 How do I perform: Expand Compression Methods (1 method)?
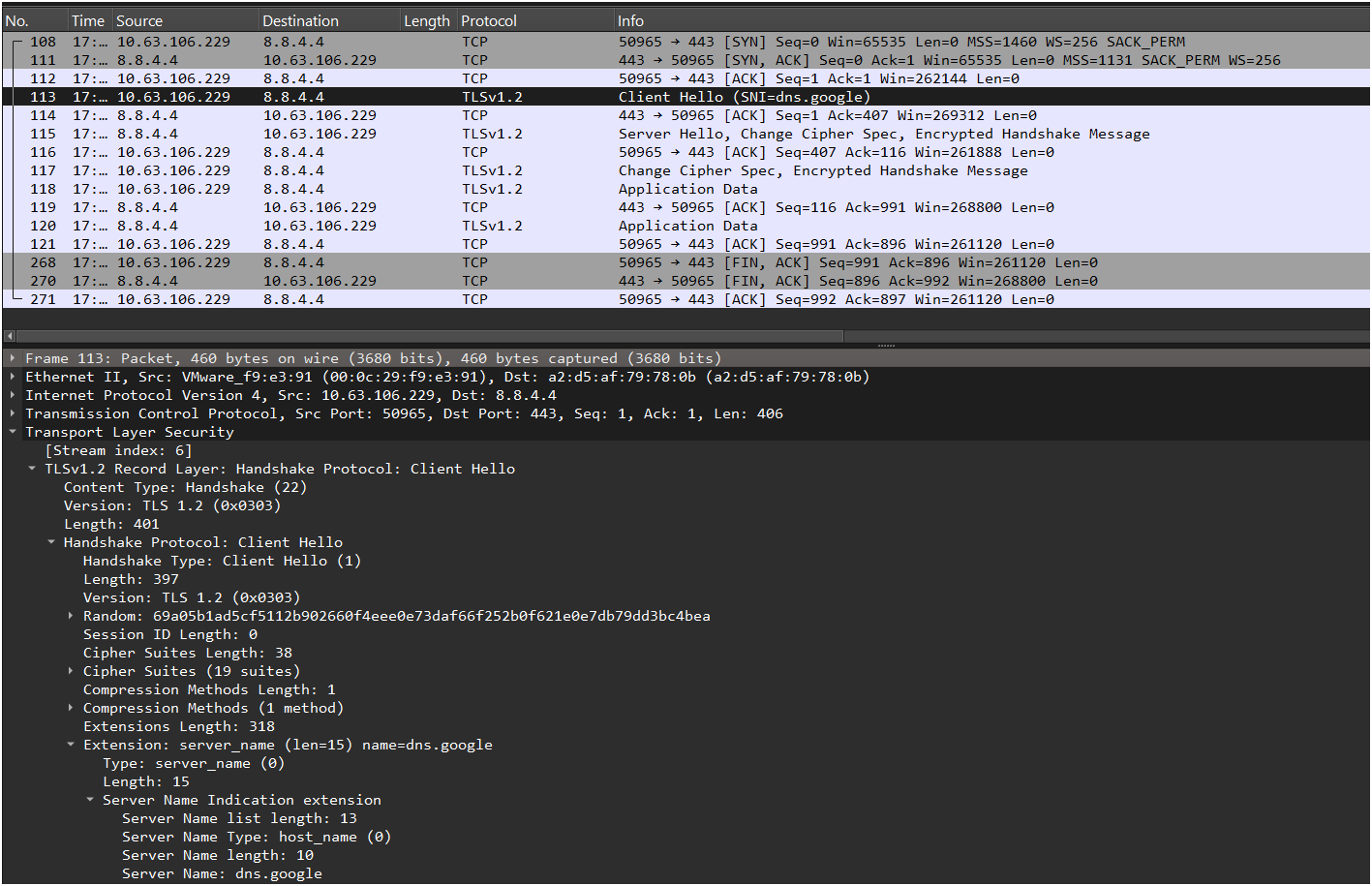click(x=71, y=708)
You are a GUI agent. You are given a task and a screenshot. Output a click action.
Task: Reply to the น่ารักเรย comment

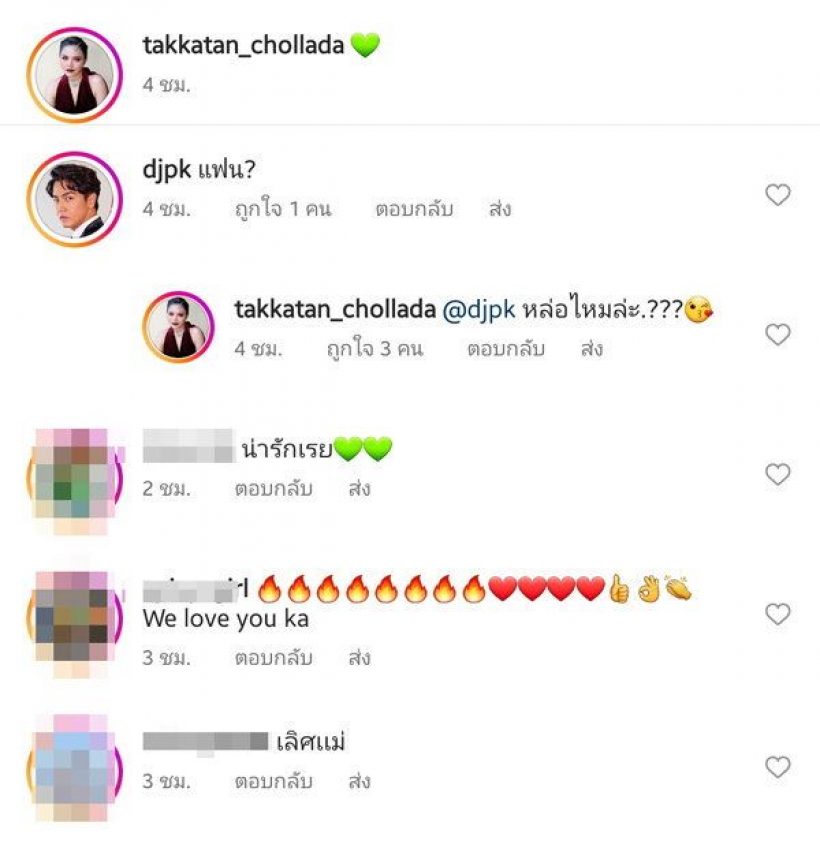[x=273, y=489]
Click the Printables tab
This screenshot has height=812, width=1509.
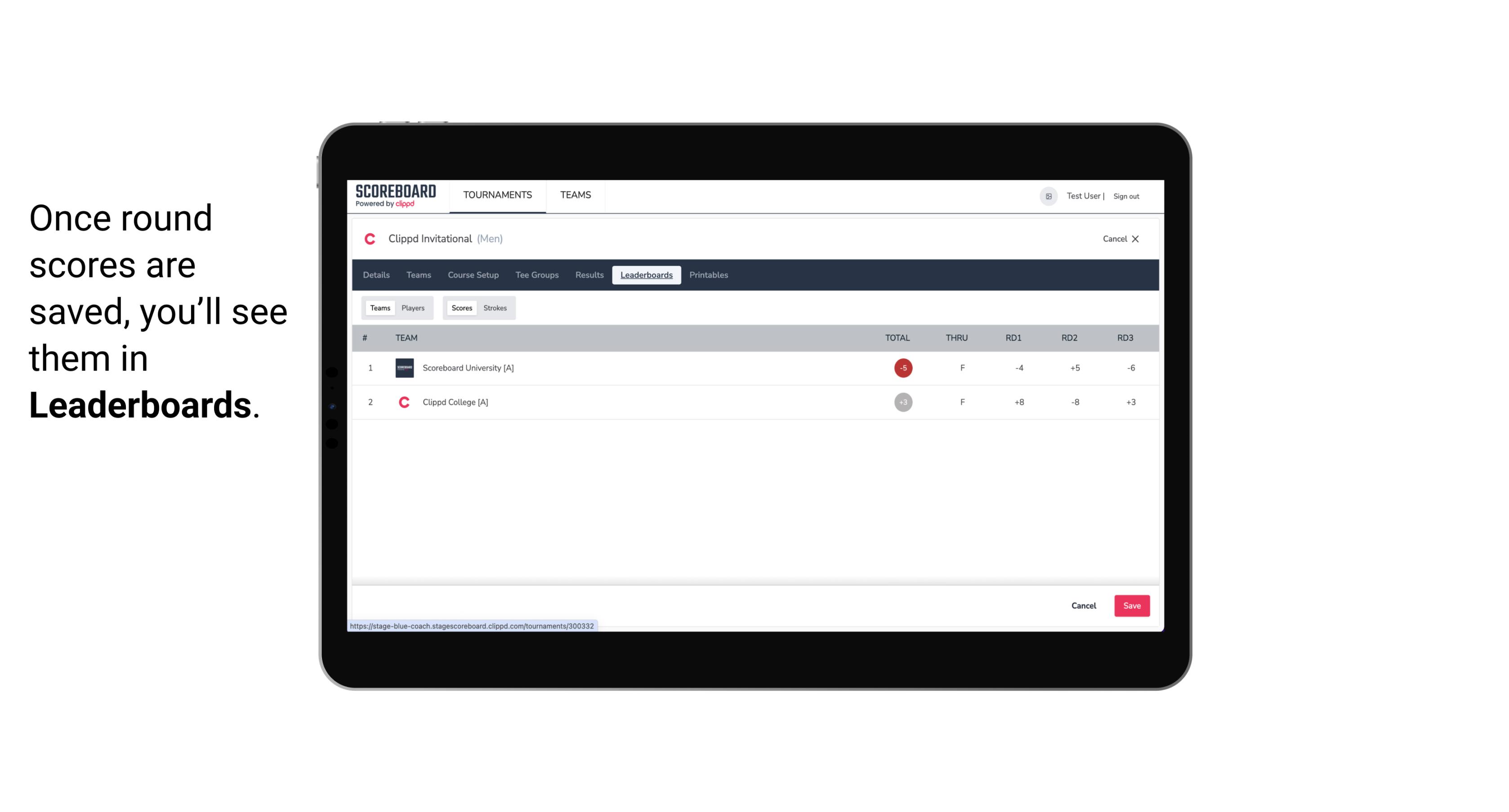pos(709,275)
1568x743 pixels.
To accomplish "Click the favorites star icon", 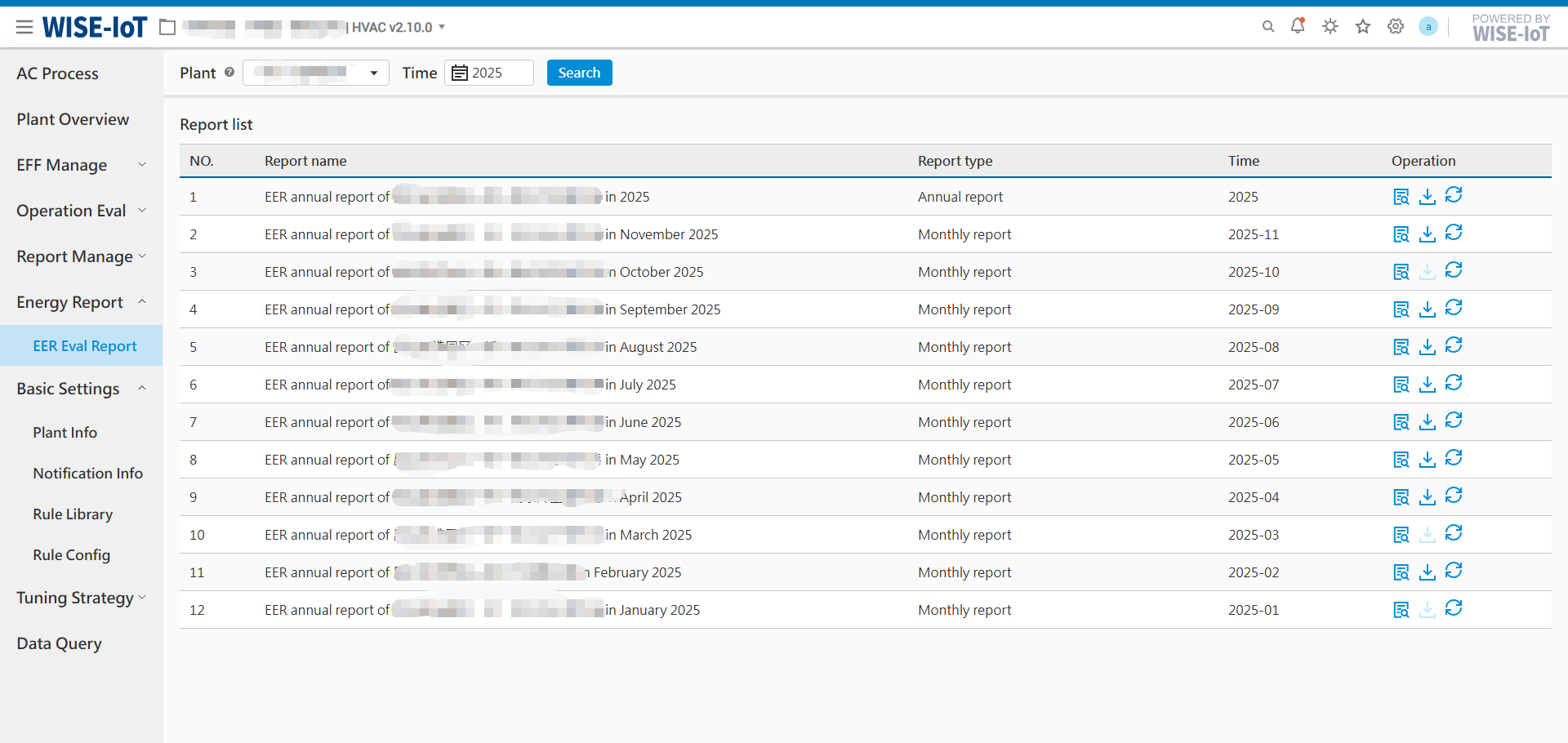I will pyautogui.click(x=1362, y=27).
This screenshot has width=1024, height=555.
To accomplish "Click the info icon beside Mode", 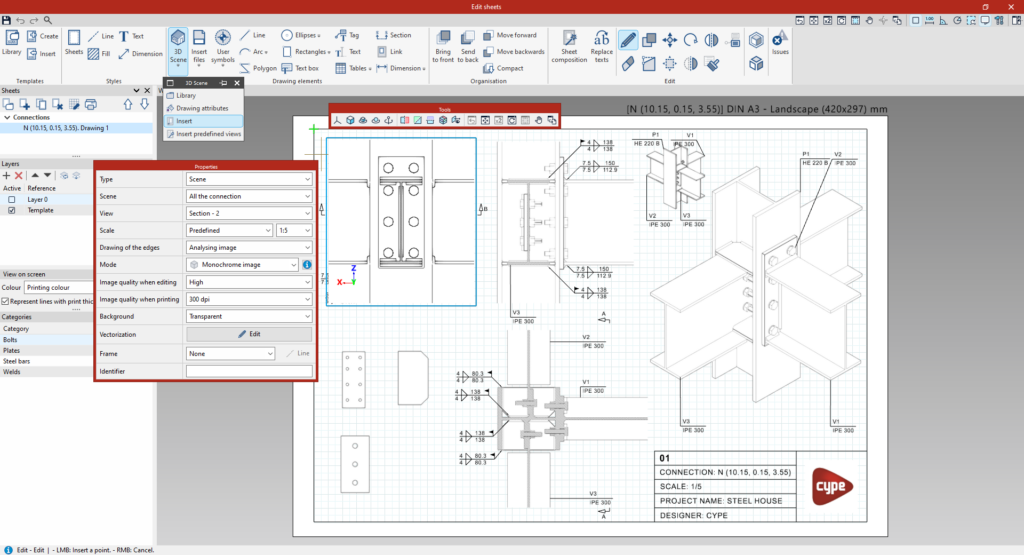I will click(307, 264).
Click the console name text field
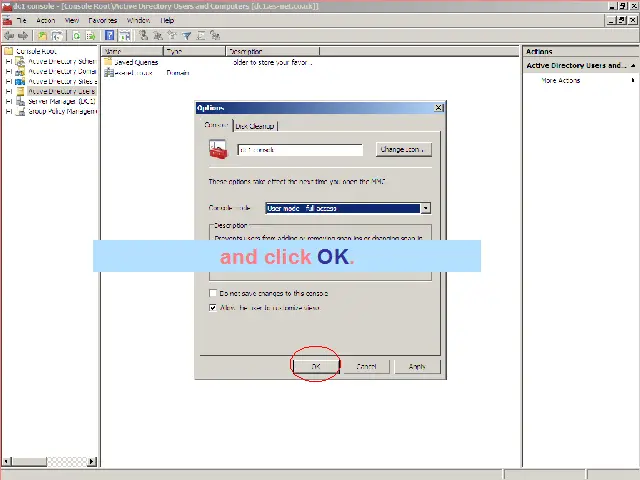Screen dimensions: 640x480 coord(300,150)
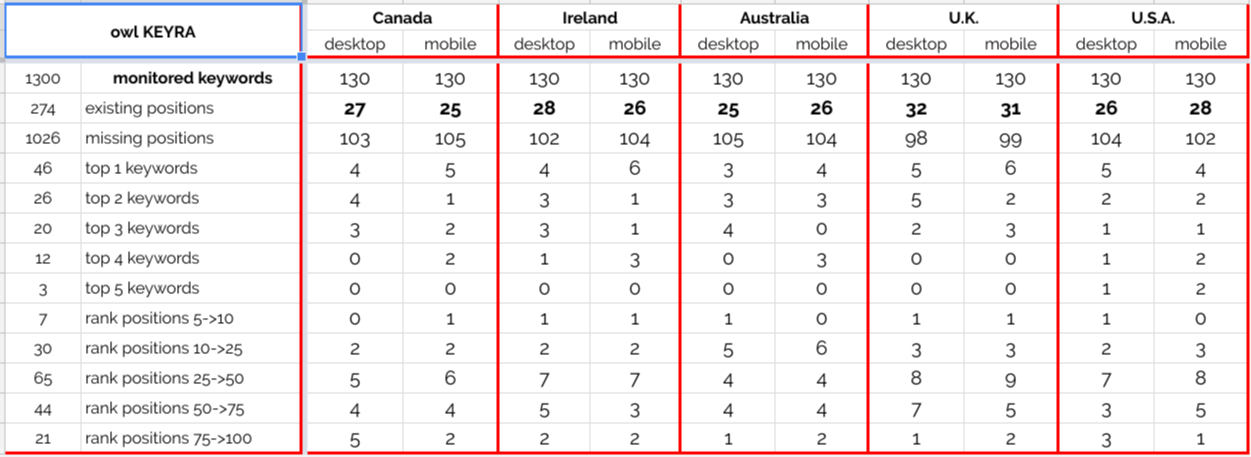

---*---

**Work task:**
Exactly the lines from the start of the entries above through the line with "1568x743 pixels." should be reproduced, and nothing else; drop the pictures.

**Solution:**
 How do I perform: Expand Compression Methods (1 method)?
click(x=71, y=708)
You are a GUI agent. You are given a task and a screenshot. Output a click action.
Task: Reply to the น่ารักเรย comment

[x=273, y=489]
Click the Printables tab
This screenshot has height=812, width=1509.
pos(709,275)
1568x743 pixels.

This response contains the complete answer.